The one constantly positive thing that is refreshing about the Pittsburgh Pirates that is Manager Clint Hurdle.
Hurdle embraces the dumpster diving tendencies of the franchise – their lack of budget for player talent and their never ending list of reclamation projects.
In turn, the franchise allows Hurdle room to pursue his visionary tendencies to at least think about doing everything differently.
Enter Andrew McCutchen. The Pirates uber star and biggest bat.
Last year, McCutchen hit third in the Pirates lineup. Not surprisingly, 158 times that he came up to bat the bases were empty (second in the majors).

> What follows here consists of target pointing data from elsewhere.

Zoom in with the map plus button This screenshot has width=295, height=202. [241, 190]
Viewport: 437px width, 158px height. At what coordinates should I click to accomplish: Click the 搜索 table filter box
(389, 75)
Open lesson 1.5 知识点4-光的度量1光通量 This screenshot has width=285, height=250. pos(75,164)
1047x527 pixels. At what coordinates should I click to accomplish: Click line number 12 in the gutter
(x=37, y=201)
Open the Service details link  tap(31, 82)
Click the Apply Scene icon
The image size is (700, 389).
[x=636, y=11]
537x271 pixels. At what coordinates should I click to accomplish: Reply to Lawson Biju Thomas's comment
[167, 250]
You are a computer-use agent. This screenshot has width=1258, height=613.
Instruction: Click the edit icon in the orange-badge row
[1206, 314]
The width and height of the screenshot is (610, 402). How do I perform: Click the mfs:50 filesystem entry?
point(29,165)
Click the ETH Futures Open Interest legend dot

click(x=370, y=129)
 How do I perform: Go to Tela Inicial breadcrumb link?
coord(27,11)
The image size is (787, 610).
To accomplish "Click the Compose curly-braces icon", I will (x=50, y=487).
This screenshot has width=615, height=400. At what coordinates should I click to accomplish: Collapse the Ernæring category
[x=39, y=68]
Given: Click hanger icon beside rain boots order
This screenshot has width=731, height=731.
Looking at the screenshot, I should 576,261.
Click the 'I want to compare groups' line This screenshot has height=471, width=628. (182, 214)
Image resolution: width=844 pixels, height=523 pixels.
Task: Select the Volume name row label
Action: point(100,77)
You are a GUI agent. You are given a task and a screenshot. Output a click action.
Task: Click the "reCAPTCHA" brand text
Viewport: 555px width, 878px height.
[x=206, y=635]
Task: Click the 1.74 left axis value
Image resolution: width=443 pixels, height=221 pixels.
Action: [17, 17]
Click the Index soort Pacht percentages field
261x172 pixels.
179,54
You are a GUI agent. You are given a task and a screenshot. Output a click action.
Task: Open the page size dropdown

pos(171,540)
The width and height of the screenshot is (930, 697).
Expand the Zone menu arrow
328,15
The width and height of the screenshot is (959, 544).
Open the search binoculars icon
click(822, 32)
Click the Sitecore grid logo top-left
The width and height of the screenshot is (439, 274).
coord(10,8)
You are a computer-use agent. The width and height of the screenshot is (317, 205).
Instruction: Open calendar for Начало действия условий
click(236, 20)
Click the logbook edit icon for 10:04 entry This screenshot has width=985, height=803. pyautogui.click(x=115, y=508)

For Hurdle and the rest of the management staff, it raised a tantalizing question:
What if McCutchen batted second instead?
Here is what Hurdle had to say about the possibility to Jayson Stark of ESPN:
"“It’s about lineup construction, and the number of at-bats you get, and the weight that you put on the outs you make in those different spots,” Hurdle said. “It’s still an optimum place to hit, but it’s weighted differently now. When you look at it, most of the models that are put together are based on on-base production (from) guys at the top three out of four spots. So you still want a guy (hitting third) who can swing the bat and do some things. But it’s not the same, because the highest percentage of the time, they go up with two outs and nobody on.”"
Whether it comes to pass or not, we’ll only need to wait and see. But it does serve to remind us of one great fact. Hurdle is playing to win and continuously thinking about things in a different way than most of the competition. It’s good for the Pirates. It’s good for fans.
It’s just too bad General Manager Neal Huntington couldn’t convince owner Bob Nutting that there is more to winning than Hurdle’s visionary tactics and Ray Searage’s repeated reclamation successes. This team needed to pony up for some new starting pitchers.